Met de auto of de TGM verlaat je de hoofdstad via een weg die het meer van Tunis kruist. Dat scheidt de hoofdstad van de voorsteden en moet vanwege de groei van de stad steeds meer plaats ruimen voor nieuwe woonwijken, handelszones en industriegebieden. Bij het naderen van La Goulette zie je rechts de haveninstallaties.

La Goulette

Dit is de haven van Tunis en het strand dat zich het dichtste bij het centrum bevindt. De stad dankt haar naam aan de smalle geul die het meer verbindt met de Middellandse Zee. Door haar strategische ligging was ze altijd al een begeerde prooi. In 1535 veroverde Karel V de stad op de Turken en liet ze versterken. In 1572 viel ze toch weer in handen van de Turken. Het fort diende eerst als verkoopplaats van christelijke slaven en werd tijdens het Franse protectoraat een gevangenis. La Goulette is vanuit toeristisch oogpunt niet echt interessant, maar je vindt er wel goede visrestaurants die bij de Tunesiërs zeer populair zijn. Zo krijg je dus de kans de typische toeristische trekpleisters eens achter je te laten. Wanneer we onze tocht voorzetten naar het westen, langs de Golf van Tunis, komen we bij de woonwijken van Carthago. Ondanks het grote historische belang van deze stad, die in de 9de eeuw v. Chr. werd gesticht door de Feniciërs, houden we er geen halt. De overblijfselen zijn immers niet zo bijzonder, in tegenstelling tot de volgende plek.

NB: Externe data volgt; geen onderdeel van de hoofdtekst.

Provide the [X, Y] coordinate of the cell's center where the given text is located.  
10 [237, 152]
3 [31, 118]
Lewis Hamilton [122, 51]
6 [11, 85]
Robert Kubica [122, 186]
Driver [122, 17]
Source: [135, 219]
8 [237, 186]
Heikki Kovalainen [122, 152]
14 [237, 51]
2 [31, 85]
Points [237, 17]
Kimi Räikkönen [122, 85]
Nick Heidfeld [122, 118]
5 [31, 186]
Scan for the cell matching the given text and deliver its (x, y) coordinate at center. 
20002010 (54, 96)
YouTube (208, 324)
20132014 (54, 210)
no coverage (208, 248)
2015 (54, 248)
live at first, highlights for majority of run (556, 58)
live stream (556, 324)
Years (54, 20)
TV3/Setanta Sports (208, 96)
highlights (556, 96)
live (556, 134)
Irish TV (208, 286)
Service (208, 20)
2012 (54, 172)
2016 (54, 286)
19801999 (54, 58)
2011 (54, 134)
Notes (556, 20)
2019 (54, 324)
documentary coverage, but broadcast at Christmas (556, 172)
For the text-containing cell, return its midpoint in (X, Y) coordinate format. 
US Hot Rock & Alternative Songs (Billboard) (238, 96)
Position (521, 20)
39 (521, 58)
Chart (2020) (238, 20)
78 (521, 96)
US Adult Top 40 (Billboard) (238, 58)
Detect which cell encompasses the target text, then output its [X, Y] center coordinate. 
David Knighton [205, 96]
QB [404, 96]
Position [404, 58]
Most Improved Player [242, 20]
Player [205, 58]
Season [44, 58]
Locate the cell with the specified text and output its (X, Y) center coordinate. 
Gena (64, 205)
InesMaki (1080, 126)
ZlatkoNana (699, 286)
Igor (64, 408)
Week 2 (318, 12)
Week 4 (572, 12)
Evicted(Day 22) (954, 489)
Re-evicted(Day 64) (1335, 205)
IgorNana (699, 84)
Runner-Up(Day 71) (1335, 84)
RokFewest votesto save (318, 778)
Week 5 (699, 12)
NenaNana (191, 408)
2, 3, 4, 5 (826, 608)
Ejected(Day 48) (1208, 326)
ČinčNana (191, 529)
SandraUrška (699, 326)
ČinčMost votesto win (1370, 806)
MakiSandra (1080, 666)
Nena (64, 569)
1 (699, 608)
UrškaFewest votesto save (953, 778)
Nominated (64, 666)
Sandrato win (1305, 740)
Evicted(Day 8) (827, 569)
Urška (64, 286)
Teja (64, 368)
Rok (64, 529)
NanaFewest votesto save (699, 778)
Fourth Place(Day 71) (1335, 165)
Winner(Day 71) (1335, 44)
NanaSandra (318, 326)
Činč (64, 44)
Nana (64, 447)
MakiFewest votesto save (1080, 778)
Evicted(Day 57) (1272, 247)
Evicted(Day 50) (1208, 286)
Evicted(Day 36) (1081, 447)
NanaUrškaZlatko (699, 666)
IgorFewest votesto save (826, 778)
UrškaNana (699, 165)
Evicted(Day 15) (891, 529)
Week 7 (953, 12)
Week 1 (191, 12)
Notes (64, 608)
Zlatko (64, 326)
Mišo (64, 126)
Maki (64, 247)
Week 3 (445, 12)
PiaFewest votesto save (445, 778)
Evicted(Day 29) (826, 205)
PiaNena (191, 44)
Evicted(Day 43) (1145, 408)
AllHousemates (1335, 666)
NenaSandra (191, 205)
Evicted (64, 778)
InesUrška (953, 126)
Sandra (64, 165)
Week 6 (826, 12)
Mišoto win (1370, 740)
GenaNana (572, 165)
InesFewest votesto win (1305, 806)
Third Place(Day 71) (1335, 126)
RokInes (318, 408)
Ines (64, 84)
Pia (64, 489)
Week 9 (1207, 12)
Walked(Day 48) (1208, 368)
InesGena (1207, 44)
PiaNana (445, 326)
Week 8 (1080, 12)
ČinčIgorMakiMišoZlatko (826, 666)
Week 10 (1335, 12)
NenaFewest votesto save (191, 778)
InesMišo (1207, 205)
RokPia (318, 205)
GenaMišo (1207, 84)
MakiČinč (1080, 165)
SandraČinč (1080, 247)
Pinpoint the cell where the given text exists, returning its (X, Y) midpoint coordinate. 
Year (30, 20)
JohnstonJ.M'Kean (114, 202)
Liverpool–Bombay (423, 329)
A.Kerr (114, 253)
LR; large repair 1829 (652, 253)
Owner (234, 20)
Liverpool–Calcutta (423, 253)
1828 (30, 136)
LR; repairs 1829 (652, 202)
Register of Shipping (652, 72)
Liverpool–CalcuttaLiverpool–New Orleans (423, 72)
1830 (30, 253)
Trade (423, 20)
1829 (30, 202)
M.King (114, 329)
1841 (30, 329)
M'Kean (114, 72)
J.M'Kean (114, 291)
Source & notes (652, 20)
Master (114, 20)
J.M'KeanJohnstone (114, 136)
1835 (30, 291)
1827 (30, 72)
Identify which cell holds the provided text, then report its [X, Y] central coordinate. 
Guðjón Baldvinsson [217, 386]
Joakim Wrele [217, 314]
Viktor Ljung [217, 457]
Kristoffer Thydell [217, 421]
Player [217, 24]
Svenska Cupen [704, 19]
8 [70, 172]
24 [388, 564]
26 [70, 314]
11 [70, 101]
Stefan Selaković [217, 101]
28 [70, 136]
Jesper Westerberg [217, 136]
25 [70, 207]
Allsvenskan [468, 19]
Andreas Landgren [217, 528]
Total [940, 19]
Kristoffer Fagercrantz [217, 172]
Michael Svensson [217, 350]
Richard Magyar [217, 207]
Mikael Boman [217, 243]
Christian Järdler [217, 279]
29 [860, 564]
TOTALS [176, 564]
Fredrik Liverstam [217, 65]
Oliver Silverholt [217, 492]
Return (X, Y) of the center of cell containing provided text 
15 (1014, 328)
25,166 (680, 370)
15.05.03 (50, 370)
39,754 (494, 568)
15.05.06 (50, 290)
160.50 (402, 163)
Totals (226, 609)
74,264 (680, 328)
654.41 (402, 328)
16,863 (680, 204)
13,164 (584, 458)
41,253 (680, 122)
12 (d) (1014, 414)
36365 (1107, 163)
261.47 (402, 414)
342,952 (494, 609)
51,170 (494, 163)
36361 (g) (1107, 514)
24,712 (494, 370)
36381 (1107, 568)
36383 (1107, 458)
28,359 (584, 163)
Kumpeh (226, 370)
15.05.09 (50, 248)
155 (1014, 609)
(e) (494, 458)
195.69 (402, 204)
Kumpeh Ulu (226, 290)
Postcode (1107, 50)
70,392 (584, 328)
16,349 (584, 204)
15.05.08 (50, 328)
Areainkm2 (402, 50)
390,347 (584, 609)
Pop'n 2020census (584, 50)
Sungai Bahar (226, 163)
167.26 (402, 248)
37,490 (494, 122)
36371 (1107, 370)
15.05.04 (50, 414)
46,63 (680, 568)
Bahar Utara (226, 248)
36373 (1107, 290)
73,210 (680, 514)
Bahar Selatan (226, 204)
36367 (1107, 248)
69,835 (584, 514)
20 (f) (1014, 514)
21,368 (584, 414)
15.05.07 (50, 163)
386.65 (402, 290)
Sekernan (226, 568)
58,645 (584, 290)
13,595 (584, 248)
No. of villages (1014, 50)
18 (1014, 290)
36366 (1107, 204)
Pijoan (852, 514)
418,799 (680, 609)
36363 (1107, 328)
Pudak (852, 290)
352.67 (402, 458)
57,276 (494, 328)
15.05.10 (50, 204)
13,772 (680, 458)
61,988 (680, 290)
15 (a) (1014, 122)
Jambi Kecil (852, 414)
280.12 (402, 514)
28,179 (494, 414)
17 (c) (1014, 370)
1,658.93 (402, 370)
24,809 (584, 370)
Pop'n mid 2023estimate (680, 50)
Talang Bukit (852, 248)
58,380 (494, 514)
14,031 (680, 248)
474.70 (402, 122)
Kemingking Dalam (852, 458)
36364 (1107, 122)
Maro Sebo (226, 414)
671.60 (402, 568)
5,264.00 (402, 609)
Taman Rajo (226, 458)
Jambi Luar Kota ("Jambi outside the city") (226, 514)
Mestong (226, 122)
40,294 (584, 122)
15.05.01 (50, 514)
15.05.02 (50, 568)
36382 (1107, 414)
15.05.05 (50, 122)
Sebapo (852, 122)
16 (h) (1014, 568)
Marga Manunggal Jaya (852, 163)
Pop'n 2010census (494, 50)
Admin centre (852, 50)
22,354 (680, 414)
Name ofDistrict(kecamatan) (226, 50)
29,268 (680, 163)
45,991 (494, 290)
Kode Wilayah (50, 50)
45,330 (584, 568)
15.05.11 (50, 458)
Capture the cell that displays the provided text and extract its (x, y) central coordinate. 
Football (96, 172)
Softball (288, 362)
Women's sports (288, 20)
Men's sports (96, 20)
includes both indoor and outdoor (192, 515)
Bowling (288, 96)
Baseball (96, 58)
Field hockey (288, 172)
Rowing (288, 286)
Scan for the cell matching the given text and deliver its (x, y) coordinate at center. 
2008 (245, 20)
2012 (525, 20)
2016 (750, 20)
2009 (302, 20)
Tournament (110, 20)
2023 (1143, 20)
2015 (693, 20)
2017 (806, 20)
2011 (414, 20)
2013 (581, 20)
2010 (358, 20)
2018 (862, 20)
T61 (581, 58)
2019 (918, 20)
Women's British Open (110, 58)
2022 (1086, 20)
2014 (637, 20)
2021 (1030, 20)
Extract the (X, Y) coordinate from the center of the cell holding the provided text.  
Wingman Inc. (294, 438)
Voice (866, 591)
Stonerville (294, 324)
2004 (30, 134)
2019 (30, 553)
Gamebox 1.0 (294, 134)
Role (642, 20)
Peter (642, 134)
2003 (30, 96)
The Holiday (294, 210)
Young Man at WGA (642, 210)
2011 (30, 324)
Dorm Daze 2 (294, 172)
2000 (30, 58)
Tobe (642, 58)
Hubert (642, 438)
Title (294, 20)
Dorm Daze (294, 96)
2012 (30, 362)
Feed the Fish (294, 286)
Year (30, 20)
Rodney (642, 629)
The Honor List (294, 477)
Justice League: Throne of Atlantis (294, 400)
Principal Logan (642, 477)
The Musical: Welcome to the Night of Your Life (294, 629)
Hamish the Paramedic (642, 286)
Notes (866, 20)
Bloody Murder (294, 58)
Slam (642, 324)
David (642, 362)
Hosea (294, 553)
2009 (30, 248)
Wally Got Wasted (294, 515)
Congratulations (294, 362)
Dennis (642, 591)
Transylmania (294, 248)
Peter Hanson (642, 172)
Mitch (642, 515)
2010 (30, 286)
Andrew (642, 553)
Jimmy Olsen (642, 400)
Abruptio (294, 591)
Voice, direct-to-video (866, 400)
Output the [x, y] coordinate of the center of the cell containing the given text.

Sidi Bou Saïd, blauwwitte romantiek

Sidi Bou Saïd klampt zich vast aan de flanken van de djebel Manar en is gekeerd naar de baai van Tunis. Dit prachtige dorp kun je het beste ontdekken in het laagseizoen, wanneer de lichtrijke steegjes niet gevuld zijn met toeristenhorden die er een paar uur komen slenteren. Probeer hier te overnachten, want ’s nachts is het hier bijzonder rustig terwijl de stille straatjes het rijk van de katten worden. Aan het einde van de middag, zowel in de zomer als in de winter, zit het panoramisch terras van Café Chabaane, dat tegen de heuvel aan boven het kleine haventje verrijst, helemaal vol mensen die er komen genieten van de indrukwekkende zonsondergang in de zee terwijl ze van hun kopje thee nippen. Sommigen komen er ook chicha roken, een grote waterpijp waarop de Tunesiërs verzot zijn. Achter de moskee leidt een hele reeks trappen naar een ander zeer populair etablissement met een Moorse inrichting: het Café des Nattes, dat ’s avonds, wanneer de winkels gesloten en de toeristen vertrokken zijn, zijn authentieke sfeer en plaatselijke bezoekers terugvindt. In het begin van de 20ste eeuw kwamen hier talrijke kunstenaars en schrijvers, die deze zaak naam en faam schonken. Bernanos, Colette, Simone de Beauvoir, Gide, Montherlant, Paul Klee, en voor hen reeds Flaubert, Chateaubriand en Lamartine vielen allemaal voor de charme van Sidi Bou Saïd. Met zijn doolhof van steile steegjes, zijn grillige witgekalkte huizen met hun schitterende blauwe traliewerk en hun kharrajs (kunstig bewerkte tralies voor de vensters) is Sidi Bou ongetwijfeld het meest poëtische plekje van het land. Achter de grote blauwe deuren met hun mooie zwarte spijkermotieven schuilen patio’s vol bloemen waar de heerlijke geur van jasmijnen hangt en waar bougainvilles staan die tot op de straat reiken. In de 19de eeuw was het in Tunesische hogere kringen trendy om hier een prachtig buitenverblijf te bouwen. In 1912 vestigde de schatrijke baron Rodolphe d’Erlanger, een Britse mecenas van Duitse afkomst, zich hier met zijn vrouw en slaagde er in 1915 in het hele dorp te laten beschermen. Hij kocht verscheidene mooie oude woningen, liet ze restaureren en bouwde zijn eigen paleis met daarrond een grote tuin in terrasvorm. De architectuur ervan sluit aan bij de eenvoudige lijnen van de Tunesische traditie, maar het interieur is rijkelijk ingericht in Arabisch-Andalusische stijl.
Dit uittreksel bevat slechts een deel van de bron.